If $p(z,w)=a_0(z)+a_1(z)w+\dots +a_k(z)w^k$ are non constant polynomial.

$p(z,w)=a_0(z)+a_1(z)w+\dots +a_k(z)w^k$ where $a_i(z)$ are non constant polynomials in complex variables with $k\ge 1$.

I need know if $$\{(z,w):p(z,w)=0\}$$

which of these are true or false:

$1$. bounded with empty interior

$2$. unbounded with empty interior

$3$. bounded with non empty interior

$4$. unbounded with non empty interior

I think only $1$ is true as the set consists of roots of a polynomial in two variables with some specific degree.

Am I right?

$z^{k+1}+z^kw+...+z^2w^{k-1}+zw^k$ has unbounded zero set. So 1 and 3 are ruled out.

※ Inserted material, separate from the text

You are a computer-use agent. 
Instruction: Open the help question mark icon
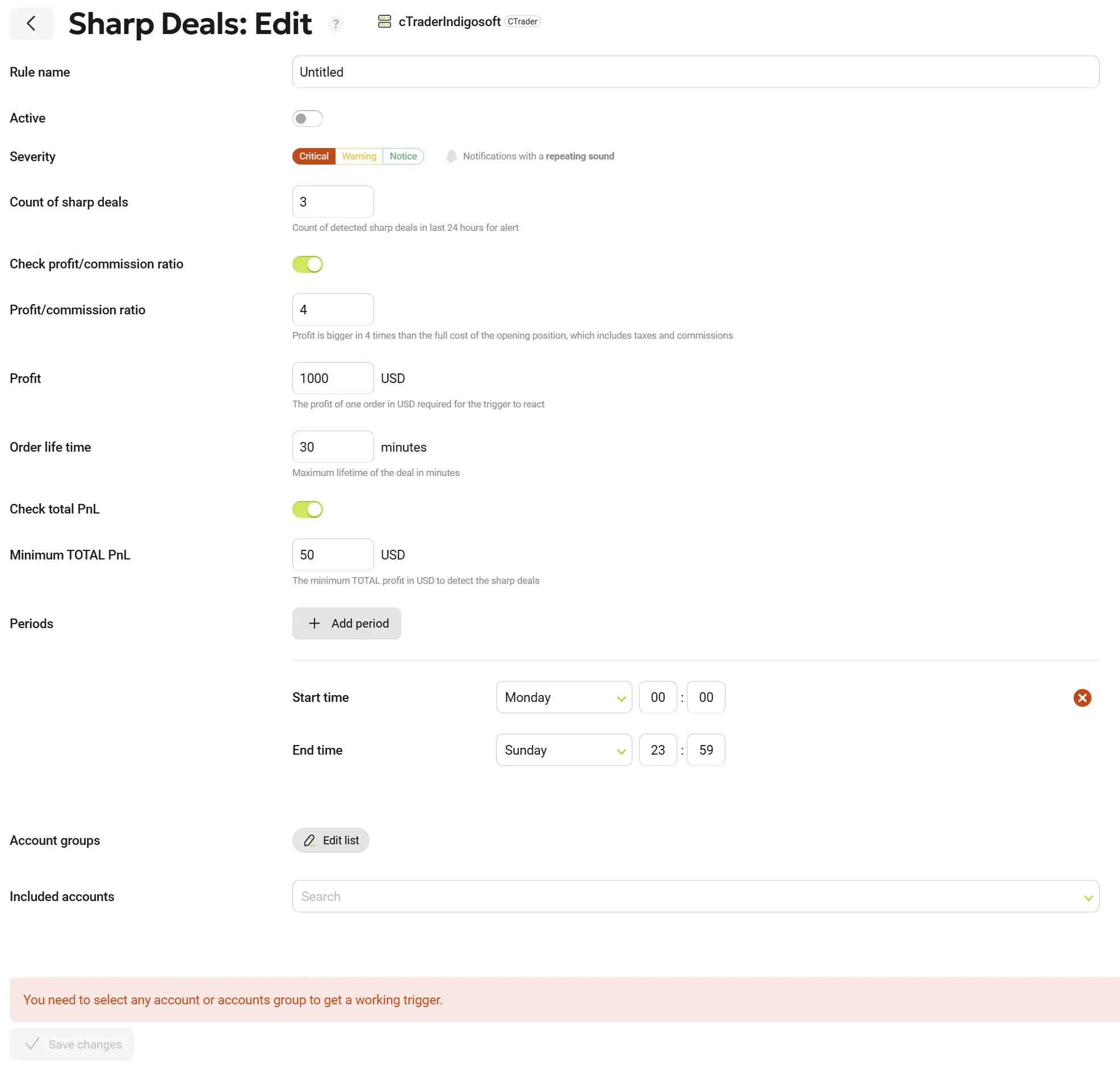pyautogui.click(x=335, y=23)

Also, if the interior were not empty, there would've existed $U\times V$ in $\mathbb C^2$ where $p(z,w)$ is identically zero. Fix $z$ in $U$ such that it is not a root of $a_k$. You get a non constant polynomial in one variable $w$ vanishing on $V$, a contradiction. So the interior must be empty.

I only eliminated boundedness possibility. To prove it is unbounded explicitly, just put $z=N$ large enough that $a_k(z)$ is not zero. For each $n\ge N$, we have $p(n,w_n)=0$ for some $w_n$ because $p(n,w)$ is a polynomial in one variable and it is non-constant.